Наталья Александрова
Бронзовое копыто
Капитану Мехреньгину снился сон.
Точнее, кошмар.
Начать с того, что ему снилось, будто он – не он, не капитан Мехреньгин, а его собственный напарник Жека. Одно это само по себе уже невыносимо. Уж если быть не самим собой, так хоть кем-то, с кем не стыдно поменяться ролями – например, актером Шварценеггером или футболистом Марадоной. Но быть собственным напарником, пусть даже этот напарник – Евгений Топтунов – почти двухметрового роста…
Но, как будто этого было недостаточно, этот приснившийся Мехреньгину Жека удирал по пустынным, словно вымершим улицам от огромной лошади с таким же огромным всадником. Рядом с этим всадником двухметровый Жека казался букашкой.
Куда бы ни сворачивал несчастный Жека, всадник на громадной лошади непременно сворачивал за ним, тяжелые копыта гремели по булыжной мостовой, лик его, озаренный бледной луной, был грозен. Огромная тень накрывала несчастного Жеку, и могучая рука всадника тянулась, пытаясь схватить несчастного беглеца за шкирку, как напроказившего котенка.
Когда он уже утратил всякую надежду на спасение, когда смерть казалась ему неминуемой, над головой его разверзлись мрачные небеса и зазвучала величественная и торжественная музыка – «Гимн великому городу» композитора Глиэра.
Музыка эта разбудила несчастного Мехреньгина.
Еще не вполне проснувшись, но испытав облегчение от того, что бегство его от исполинского всадника было всего лишь сном, Мехреньгин забормотал:
– Сейчас… еще одну секунду… всего одну… вы не волнуйтесь, я успею собраться…

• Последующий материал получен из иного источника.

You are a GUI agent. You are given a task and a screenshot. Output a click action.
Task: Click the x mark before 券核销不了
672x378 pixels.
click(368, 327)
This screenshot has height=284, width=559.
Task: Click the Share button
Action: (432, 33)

Дело в том, что, услышав сквозь сон «Гимн великому городу», Мехреньгин решил, что возвращается ночным поездом из Москвы. Когда этот поезд подходит к перрону Московского вокзала, родной город приветствует его музыкой Глиэра.
Наконец Мехреньгин осторожно сел, спустил ноги (ведь он, скорее всего, находился на верхней полке) и только тогда окончательно проснулся и сообразил, что находится вовсе не в поезде, а у себя дома, а музыка звучит из его собственного мобильного телефона.
Протянув руку за телефоном, он поднес его к уху и проговорил хриплым со сна голосом:
– Капитан Мехреньгин слушает! Кому это в такую рань неймется?
– Спишь, Мехреньгин? – прозвучал в трубке до боли знакомый голос напарника Жеки. – Сейчас ты проснешься. И быстренько прибежишь на работу.
– Ты что – убежал от того всадника? – удивленно осведомился Мехреньгин.
– От какого еще всадника?
– От какого? Известно, от какого… от Медного всадника… – ответил Мехреньгин, до которого наконец дошло, кто именно преследовал его – или Жеку – в сегодняшнем сне.
– Ты что, еще не проснулся? – обиженно проговорил Жека. – Так вот, просыпайся и приезжай! Тут такое… такое… такое… короче, приезжай, сам увидишь.
Мехреньгин тяжело вздохнул. Он понял, что отвертеться не удастся, бросил телефон и поплелся в ванную.
Через час он уже подходил к отделению полиции, где служил последний год – с тех пор как их с Жекой перевели в Адмиралтейский район. Отделение располагалось в самом центре города, на Гороховой улице, и Мехреньгин по пути к нему прошел мимо Медного всадника. Он покосился на огромного вздыбленного коня и его величественного седока, невольно вспомнив сегодняшний сон, страшную погоню по ночным улицам Петербурга и грозное лицо царя, озаренное бледной луной, плывущей в разрывах туч…
Сейчас лицо Петра Первого было величественно и спокойно, он невозмутимо оглядывал Неву и Исаакиевский собор, а на людишек, снующих внизу, не обращал ни малейшего внимания.
Мехреньгин обошел памятник, и вдруг от его ограды к нему метнулся какой-то человек в потертой куртке с поднятым воротником и что-то зашептал.